- [Task item]: Instruction for the entries that follow: retype exactly the lines from the line with "has height=804, width=1322." to the line with "Given: Click Shadow Fiend's red matches bar", both included, and omit all others.

- [Exercise material]:
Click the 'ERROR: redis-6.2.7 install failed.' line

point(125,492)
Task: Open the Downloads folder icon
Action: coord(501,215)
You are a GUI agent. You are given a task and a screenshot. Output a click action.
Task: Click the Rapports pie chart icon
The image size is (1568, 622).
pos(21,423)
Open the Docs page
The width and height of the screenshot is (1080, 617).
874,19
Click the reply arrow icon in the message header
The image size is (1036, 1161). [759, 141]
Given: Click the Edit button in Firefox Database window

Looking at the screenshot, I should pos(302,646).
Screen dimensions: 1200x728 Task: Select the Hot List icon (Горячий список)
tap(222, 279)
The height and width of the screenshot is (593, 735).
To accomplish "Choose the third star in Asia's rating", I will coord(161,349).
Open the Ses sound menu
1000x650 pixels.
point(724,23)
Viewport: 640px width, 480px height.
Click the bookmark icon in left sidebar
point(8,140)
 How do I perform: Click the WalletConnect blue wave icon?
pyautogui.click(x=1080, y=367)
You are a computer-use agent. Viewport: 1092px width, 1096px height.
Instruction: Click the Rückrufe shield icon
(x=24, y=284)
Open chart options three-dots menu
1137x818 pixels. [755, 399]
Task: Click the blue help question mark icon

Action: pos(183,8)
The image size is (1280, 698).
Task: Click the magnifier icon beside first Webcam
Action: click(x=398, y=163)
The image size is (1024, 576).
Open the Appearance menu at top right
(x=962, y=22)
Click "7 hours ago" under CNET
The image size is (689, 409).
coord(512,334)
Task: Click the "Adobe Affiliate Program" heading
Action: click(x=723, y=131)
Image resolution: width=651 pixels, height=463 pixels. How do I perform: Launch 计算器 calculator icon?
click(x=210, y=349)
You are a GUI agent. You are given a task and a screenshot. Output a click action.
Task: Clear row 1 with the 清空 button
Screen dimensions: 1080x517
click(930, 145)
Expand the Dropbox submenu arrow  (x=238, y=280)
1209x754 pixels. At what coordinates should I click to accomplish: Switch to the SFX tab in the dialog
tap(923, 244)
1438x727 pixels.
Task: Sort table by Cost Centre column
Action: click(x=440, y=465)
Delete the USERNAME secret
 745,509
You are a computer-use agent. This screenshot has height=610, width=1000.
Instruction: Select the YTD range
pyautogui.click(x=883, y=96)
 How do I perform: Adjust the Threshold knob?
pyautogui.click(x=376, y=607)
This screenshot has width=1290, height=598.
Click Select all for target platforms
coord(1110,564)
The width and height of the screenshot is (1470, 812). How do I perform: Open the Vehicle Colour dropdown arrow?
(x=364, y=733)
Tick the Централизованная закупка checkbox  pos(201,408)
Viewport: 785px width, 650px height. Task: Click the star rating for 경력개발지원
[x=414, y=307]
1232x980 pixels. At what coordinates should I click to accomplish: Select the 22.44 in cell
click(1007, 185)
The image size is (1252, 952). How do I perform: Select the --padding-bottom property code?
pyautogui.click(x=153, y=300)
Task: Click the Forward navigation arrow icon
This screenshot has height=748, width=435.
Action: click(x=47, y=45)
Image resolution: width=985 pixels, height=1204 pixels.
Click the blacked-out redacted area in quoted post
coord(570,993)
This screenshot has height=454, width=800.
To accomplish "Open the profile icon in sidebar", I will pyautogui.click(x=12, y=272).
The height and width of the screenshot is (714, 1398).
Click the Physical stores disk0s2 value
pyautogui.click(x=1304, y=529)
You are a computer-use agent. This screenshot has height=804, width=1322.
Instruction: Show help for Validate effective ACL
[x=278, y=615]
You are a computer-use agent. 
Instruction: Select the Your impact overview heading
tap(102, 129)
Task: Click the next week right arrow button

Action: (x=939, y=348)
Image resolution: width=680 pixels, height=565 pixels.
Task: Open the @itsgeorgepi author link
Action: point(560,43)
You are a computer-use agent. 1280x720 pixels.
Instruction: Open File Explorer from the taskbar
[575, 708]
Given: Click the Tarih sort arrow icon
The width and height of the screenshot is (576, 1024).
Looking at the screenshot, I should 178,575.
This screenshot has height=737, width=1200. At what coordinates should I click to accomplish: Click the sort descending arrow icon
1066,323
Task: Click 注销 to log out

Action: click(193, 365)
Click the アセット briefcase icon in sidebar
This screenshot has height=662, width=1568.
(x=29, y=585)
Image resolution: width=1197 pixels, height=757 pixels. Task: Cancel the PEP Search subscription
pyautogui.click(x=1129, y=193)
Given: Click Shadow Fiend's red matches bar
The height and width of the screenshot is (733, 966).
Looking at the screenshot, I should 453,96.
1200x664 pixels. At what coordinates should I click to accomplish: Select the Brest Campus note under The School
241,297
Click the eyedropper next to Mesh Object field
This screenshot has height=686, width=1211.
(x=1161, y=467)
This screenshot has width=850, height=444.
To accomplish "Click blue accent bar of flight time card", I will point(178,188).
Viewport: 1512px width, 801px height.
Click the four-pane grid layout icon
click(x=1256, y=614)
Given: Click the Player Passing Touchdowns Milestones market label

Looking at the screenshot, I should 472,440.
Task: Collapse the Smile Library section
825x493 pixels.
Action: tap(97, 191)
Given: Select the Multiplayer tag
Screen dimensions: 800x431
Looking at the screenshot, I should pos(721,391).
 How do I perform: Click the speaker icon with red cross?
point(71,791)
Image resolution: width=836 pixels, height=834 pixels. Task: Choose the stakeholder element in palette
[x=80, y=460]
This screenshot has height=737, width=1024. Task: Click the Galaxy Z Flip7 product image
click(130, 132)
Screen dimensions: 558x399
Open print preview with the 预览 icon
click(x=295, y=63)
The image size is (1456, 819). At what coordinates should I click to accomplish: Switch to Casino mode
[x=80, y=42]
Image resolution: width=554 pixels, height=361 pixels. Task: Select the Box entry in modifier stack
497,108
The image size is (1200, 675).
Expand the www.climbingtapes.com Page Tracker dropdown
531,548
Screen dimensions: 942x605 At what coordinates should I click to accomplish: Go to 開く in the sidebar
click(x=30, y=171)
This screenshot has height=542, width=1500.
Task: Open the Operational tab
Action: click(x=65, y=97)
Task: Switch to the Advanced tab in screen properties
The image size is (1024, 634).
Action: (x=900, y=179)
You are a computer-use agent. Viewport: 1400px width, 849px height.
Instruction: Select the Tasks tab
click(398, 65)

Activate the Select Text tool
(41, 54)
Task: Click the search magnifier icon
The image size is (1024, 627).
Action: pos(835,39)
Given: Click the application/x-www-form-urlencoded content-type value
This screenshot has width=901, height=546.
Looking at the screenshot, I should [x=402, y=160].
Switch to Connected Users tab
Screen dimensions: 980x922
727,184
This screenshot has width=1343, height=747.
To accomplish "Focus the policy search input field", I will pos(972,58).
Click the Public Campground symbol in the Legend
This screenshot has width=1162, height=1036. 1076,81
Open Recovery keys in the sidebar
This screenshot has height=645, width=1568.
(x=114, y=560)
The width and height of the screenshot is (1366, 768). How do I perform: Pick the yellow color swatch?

- [Result below]:
You are a computer-use agent. This screenshot has height=804, width=1322.
Instruction: Show help for Validate effective ACL
[x=278, y=615]
You are a computer-use agent. 
Instruction: Select the Your impact overview heading
tap(102, 129)
Task: Click the next week right arrow button

Action: (x=939, y=348)
Image resolution: width=680 pixels, height=565 pixels.
Task: Open the @itsgeorgepi author link
Action: point(560,43)
You are a computer-use agent. 1280x720 pixels.
Instruction: Open File Explorer from the taskbar
[575, 708]
Given: Click the Tarih sort arrow icon
The width and height of the screenshot is (576, 1024).
Looking at the screenshot, I should 178,575.
This screenshot has height=737, width=1200. At what coordinates should I click to accomplish: Click the sort descending arrow icon
1066,323
Task: Click 注销 to log out

Action: click(193, 365)
Click the アセット briefcase icon in sidebar
This screenshot has height=662, width=1568.
(x=29, y=585)
Image resolution: width=1197 pixels, height=757 pixels. Task: Cancel the PEP Search subscription
pyautogui.click(x=1129, y=193)
Given: Click Shadow Fiend's red matches bar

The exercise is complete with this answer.